Gold mining firm fined for digging up stream
A gold mining boss claimed a lack of understanding contributed to his firm illegally excavating a West Coast stream bed.
Environment Court Judge Craig Thompson did not accept this, fining Crescent Creations $17,000.
He said: ‘‘If the company did not understand the resource consent, then it is the defendant’s problem and nobody else’s.’’
The West Coast Regional Council discovered the excavation in the Waimea Stream, which is between Greymouth and Hokitika, in February 2016. The resource consent issued to the company allowed excavation only on the dry riverbed or the floodplain.

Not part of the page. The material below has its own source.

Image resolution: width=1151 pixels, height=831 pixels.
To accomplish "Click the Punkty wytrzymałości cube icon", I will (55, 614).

Company director Yang Wang was there when the digger operator dug up nearly 290 metres of the stream bed, forming a wall alongside.
A flood soon after filled it in again, but the excavation would have made the riverbed more porous and exacerbated the loss of water flow, the judge said.

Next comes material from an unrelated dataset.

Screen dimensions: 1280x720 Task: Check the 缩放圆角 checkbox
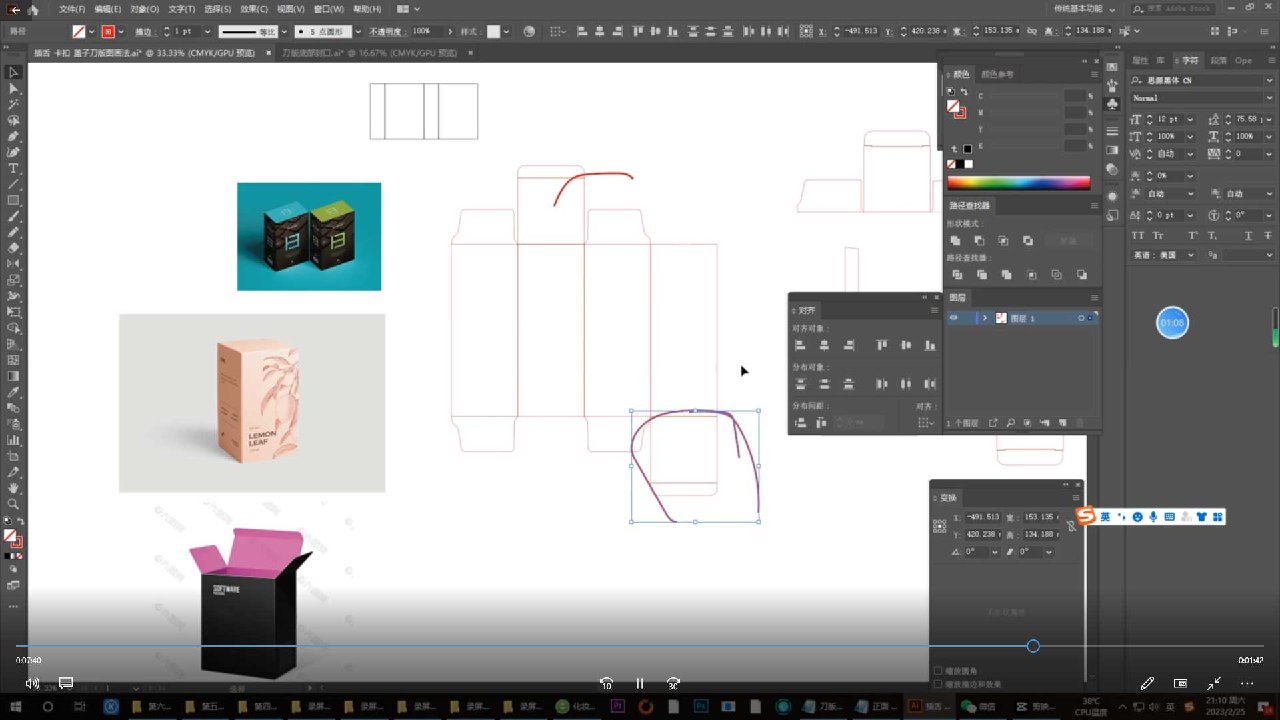938,671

Crescent Creations pleaded guilty to a charge of breaching its resource consent. The offence carries a maximum penalty of a $600,000 fine.
Council prosecutor Heather McKenzie said the company was issued a series of infringement notices and an abatement notice about other matters in the year before the excavation.
Meanwhile, Wang was continuing gold mining operations with another company, Gold River Mining, at Waimea Creek and Kumara.
Crescent Creations’ lawyer, Hans van der Wal, said Wang ‘‘genuinely did not know he wasn’t authorised under the consent to do these particular works’’.
There was no evidence Wang understood the consent or deliberately breached it, he said.
Wang did not own the company when the consent was issued and there were difficulties about language, he said. Wang, who is Chinese, had an interpreter in court. ‘‘The consent leaves a lot of room for confusion,’’ Van der Wal said.
‘‘There is no evidence that there was any real, significant adverse effect on either the base line flows, or the water quality downstream.‘‘
Judge Thompson said the work was deliberate, even if the damage was unintentional.
He noted defence submissions acknowledged company management ‘‘simply did not do enough to ensure compliance’’.
McKenzie said the company complied with the investigation and did immediate rehabilitation work.